Exactly this is why rewrites fail. The challenge of a rewrite is not in mapping the core architecture and core use case, it's mapping all the edge cases and covering all the end user needs. You need people intimately familiar with the old system to make sure the new system does all the weird stuff which nobody understood but had good reasons that was in the corners of the old system's code. IMHO the best way to approach a rewrite is to make a blended team of experts of the old system and experts of the new technology, and you put a manager in charge with excellent people skills who can get them to work together.
More often than not the next developer using the old system worked around it. But never documented it as a bug (or wrong format, it featur! Not a bug!)
Or did your system actually include the OS source?
E.g. I'm working on a system that I could hypothetically abstract (I've got access to it, can poke with enough tests and test data, etc).

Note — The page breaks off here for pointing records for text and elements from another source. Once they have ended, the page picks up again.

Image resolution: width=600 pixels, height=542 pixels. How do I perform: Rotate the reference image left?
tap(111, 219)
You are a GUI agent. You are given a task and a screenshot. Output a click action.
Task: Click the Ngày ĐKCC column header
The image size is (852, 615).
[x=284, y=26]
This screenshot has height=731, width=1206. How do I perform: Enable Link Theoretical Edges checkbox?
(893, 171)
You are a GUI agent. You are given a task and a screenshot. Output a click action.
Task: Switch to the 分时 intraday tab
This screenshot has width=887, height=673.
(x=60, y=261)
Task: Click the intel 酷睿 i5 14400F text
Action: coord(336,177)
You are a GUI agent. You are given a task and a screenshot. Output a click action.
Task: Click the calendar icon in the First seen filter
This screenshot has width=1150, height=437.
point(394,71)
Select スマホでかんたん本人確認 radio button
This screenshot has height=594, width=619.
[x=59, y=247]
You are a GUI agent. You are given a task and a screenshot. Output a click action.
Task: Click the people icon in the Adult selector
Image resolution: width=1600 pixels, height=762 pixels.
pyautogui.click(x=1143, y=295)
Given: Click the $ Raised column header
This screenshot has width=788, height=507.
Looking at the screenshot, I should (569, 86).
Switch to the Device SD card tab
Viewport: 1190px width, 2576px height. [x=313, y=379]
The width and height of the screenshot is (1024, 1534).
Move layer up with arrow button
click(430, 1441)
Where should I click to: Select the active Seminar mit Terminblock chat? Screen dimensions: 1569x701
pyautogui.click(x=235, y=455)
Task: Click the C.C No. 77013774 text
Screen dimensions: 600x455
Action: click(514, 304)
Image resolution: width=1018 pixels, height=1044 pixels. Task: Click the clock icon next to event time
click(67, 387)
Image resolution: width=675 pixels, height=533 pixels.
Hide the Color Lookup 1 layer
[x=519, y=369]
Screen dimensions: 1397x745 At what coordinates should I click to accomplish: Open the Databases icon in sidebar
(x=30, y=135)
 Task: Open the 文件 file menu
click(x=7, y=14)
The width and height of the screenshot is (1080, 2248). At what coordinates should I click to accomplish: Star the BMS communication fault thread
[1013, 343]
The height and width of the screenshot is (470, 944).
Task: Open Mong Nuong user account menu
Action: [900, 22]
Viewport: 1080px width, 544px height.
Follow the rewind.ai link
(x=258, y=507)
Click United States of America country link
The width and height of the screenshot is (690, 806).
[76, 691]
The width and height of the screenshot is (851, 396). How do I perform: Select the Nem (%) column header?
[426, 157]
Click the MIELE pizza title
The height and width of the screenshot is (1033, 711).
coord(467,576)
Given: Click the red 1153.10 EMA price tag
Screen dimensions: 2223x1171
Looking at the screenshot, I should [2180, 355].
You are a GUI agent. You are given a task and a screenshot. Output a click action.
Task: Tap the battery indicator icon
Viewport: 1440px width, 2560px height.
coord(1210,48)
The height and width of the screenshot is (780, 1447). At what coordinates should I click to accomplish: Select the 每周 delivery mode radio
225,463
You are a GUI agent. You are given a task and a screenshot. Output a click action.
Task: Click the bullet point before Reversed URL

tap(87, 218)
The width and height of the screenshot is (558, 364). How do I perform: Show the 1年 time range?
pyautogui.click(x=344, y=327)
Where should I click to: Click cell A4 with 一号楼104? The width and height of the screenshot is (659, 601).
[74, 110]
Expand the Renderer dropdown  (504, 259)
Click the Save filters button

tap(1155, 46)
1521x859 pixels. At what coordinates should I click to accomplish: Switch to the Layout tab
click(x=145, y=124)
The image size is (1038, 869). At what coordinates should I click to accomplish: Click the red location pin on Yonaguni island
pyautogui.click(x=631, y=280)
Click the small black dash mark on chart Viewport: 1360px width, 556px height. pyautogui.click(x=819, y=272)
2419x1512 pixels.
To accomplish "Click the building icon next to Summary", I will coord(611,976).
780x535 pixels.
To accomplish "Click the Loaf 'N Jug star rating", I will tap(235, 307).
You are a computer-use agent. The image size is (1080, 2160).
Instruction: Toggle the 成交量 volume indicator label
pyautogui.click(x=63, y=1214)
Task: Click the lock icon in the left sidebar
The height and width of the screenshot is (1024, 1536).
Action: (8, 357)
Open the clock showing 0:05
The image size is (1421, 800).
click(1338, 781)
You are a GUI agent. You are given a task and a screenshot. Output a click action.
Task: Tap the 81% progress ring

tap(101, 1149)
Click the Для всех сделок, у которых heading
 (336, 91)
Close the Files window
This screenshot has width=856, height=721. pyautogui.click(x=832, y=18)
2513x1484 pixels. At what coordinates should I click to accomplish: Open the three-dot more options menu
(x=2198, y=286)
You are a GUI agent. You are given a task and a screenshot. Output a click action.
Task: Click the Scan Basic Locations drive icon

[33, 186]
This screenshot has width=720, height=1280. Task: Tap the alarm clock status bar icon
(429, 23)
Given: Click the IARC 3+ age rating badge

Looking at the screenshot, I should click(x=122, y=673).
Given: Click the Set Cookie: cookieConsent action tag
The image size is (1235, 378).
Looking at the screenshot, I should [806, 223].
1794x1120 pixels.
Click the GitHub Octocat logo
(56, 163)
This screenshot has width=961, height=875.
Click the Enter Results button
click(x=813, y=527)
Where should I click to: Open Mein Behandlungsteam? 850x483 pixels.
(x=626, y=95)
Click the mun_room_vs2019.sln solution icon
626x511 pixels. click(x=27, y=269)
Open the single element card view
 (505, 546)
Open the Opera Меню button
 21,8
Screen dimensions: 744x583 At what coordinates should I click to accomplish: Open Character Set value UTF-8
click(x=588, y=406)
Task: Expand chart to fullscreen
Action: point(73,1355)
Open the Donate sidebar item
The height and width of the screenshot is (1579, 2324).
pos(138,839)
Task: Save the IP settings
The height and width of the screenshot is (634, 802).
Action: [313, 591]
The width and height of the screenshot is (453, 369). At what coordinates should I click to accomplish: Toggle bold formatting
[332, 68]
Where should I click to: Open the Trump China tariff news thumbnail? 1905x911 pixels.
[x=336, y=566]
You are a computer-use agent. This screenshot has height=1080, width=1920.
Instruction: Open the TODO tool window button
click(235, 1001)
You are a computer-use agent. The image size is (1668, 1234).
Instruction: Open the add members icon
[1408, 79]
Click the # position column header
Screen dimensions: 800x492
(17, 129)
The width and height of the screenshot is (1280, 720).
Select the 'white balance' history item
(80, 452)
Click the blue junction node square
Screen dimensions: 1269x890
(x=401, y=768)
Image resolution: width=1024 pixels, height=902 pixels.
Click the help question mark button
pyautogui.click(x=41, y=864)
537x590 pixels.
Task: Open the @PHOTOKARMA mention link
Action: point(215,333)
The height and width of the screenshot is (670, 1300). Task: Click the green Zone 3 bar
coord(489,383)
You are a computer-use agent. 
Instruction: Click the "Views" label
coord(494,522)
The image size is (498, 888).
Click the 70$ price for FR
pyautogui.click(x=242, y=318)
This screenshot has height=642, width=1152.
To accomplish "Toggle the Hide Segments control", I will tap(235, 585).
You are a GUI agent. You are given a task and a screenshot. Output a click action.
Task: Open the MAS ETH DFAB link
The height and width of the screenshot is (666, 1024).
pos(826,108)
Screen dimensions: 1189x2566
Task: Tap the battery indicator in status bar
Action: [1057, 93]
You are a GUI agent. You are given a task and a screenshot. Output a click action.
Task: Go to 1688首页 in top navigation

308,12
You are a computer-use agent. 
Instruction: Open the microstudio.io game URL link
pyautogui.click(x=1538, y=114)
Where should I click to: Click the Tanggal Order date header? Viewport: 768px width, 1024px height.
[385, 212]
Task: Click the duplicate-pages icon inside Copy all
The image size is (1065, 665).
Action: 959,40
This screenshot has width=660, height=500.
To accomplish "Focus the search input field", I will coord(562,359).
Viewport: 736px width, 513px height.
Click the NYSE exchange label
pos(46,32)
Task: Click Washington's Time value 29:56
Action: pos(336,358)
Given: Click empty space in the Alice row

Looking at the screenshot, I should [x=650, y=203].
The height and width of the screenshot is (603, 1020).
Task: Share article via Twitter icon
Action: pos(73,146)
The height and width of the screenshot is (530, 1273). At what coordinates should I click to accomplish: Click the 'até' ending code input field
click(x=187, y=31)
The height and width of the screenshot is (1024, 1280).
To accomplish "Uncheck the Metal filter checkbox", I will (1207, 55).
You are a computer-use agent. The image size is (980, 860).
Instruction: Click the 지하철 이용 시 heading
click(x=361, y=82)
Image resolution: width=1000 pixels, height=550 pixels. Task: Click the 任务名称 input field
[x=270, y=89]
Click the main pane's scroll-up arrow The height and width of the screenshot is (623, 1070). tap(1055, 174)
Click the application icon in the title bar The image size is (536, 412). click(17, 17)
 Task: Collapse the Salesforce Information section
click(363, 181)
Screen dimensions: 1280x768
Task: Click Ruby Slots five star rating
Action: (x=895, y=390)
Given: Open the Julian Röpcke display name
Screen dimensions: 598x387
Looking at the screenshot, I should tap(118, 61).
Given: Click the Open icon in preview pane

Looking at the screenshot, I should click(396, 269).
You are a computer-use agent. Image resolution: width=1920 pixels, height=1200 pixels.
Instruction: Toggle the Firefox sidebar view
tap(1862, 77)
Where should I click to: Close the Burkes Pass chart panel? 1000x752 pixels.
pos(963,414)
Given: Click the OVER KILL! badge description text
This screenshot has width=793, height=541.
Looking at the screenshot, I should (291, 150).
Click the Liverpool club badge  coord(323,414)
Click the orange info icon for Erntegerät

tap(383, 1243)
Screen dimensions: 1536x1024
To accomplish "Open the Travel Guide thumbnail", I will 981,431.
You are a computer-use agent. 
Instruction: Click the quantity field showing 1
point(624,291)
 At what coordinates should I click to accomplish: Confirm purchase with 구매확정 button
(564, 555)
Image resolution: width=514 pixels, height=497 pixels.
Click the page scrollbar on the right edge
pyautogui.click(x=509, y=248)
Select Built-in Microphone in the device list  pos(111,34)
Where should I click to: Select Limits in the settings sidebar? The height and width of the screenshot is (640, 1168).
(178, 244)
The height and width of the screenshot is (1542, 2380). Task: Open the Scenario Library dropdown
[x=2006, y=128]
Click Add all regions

However. What I don't have is access to code or test injection into any of my sources / consumers. Both of which are expecting all the corner case quirks to be exactly identical and may actually have accreted software that depends on a specific quirk. A specific quirk that I have no way of knowing about. Or may send me something I've never seen and am not expecting because it's a 1:1,000,000 corner case, and we don't have any logging of an example that came through production.
I haven't worked on too much of the heavyweight stuff like you have, but I tend to take the perspective that "a 100% compatible rewrite is impossible." 95%+ maybe, but we're going to have to deal with the <= 5% after it goes to production.
Did you ever pursue writing and dropping a new tailored load balancer / router type application on the incoming data stream such that you could divert a specific portion onto new system(s)?
If it's something that's never come through production, it is not already documented anywhere, and it has an occurrence rate of approximately 0.001%, is it really a feature that needs to be replicated?
(Currently migrating a site of 125k pages of content with oodles of edge-cases)
Also, too many of the talents are stuck in a blocked I/O mindset somehow.
Some are wizards though, writing assembly and making raspberry pi sized systems blazingly fast. OK a couple of raspberry pi:s
Cobol isn't involved, but those slow mainframes are.
We're not running our modeling engines and that stuff on it. We have HPC for that.
Yeah, but the interesting problem is what happens next. Let's say a test case reveals that there's a flaw in the next-gen system. You fix it. It later turns out that the same flaw exists in the legacy system. What do you do?
Do you revert the fix, or leave it in place?
They did NOT appreciate hearing that they had been running a bugged query for years...
At least there never is for me.